Until the “functioning” part stopped functioning. Until, piece by piece, everything single part of his life stopped functioning.

And then, he shot himself.

Out at the cabin. And, of course, being the man that he was, he arranged that his family would find his note too late to stop him, and that they wouldn’t be the ones to find the body.

I was told that his note said, “I can’t do it anymore.” And now here I sit, wondering not only how many times I have said that in my life, but how many times I have said that about life itself, about the very effort of living. And how fucking trivial all those proclamations seem now.

So, please, gentle readers, if you can, go read my little sister’s beautiful post on our cousin Lonny.

And I hope with all my heart, when I tell you that today I burst into tears when I heard James Taylor sing “shower the people you love with love, show them the way that you feel,” that you will not think less of me. I am still the same hard person I was before. I promise.




Wednesday, May 02, 2007

The Dos and Don'ts of Immigration Reform Rallys


If you’re a recent immigrant participating in an immigration reform march:

Do: Carry an American flag. It IS the flag of the country in which you wish to live, am I right?

Don’t: Carry a flag from any other country. I know you want to represent, but Americans have kind of a phobia about other country’s flags. We really don’t like them at all. Because their colors run, or something, I don’t know. Look, I’m not a psychiatrist, but it should be pretty obvious to, oh, everyone on the planet that the fastest way to our hearts is through our flag.


Do: Try to police the other marchers, and appeal to their better instincts to behave themselves.

Don’t: Throw bottles at the LAPD. I know they’re assholes, mostly, but they are the police, and part of what you’re trying to demonstrate is that you are valuable members of our society, not criminal members. Get it?

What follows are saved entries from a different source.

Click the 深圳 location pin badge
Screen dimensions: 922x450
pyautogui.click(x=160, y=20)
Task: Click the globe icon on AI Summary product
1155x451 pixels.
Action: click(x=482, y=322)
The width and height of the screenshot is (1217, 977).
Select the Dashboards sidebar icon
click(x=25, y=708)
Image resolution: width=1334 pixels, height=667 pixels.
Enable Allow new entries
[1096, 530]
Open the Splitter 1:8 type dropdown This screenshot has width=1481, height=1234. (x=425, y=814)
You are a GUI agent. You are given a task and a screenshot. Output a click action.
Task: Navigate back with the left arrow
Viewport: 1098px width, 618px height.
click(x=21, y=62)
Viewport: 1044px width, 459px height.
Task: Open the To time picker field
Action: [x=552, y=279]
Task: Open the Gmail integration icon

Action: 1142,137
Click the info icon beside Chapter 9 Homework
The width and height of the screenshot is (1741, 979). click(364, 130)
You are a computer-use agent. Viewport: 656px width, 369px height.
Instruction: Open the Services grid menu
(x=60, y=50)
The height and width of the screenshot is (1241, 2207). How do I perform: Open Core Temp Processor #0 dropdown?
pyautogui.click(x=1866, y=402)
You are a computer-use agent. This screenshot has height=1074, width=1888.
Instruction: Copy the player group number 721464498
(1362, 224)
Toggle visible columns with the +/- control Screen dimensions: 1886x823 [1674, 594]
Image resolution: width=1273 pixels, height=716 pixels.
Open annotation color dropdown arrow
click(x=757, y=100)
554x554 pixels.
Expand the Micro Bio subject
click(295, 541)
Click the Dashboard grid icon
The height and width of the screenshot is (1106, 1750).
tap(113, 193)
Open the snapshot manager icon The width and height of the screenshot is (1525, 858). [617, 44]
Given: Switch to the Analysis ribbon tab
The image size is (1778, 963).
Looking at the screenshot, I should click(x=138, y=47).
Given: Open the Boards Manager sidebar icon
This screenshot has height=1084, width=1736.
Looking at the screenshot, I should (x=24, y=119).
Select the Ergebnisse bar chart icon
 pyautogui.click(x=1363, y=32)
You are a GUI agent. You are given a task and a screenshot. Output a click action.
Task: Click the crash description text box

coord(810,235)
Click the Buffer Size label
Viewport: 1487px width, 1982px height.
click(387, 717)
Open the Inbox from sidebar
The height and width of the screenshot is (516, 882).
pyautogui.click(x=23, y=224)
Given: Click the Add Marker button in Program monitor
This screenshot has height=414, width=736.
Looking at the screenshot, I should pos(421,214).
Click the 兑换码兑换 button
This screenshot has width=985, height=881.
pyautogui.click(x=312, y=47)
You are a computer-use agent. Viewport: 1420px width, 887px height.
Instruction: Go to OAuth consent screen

If you’re a member of the Los Angeles Police Department:


Do: Separate troublemakers from a large crowd and deal with them swiftly, without violence, if you can. Remain in contact with the march organizers and ask their advice on crowd control and communication.

Don’t: Get all medieval on thousands of poor Mexicans in a public park.


Do: Keep in mind that the vast majority of the protestors just want to march peacefully and go home safely. Try to help them in their goal. Firing rubber bullets on a crowd for not following directions that they can’t hear or understand will hardly improve your already troubled reputation.

Don’t: Beat journalists so severely that they must go to the hospital. Remember, journalists tend to be very influential members of the press.



If you’re a member of the press covering the march:


Do: Remember to carry your credentials, and wear them in a prominent place.

Don’t: Forget your helmet.



If you’re the first Latino mayor of Los Angeles in a hundred years:


Do: Remember that you represent the entire city.

Don’t: Go out of town right before the march and then release a statement feigning shock the next day.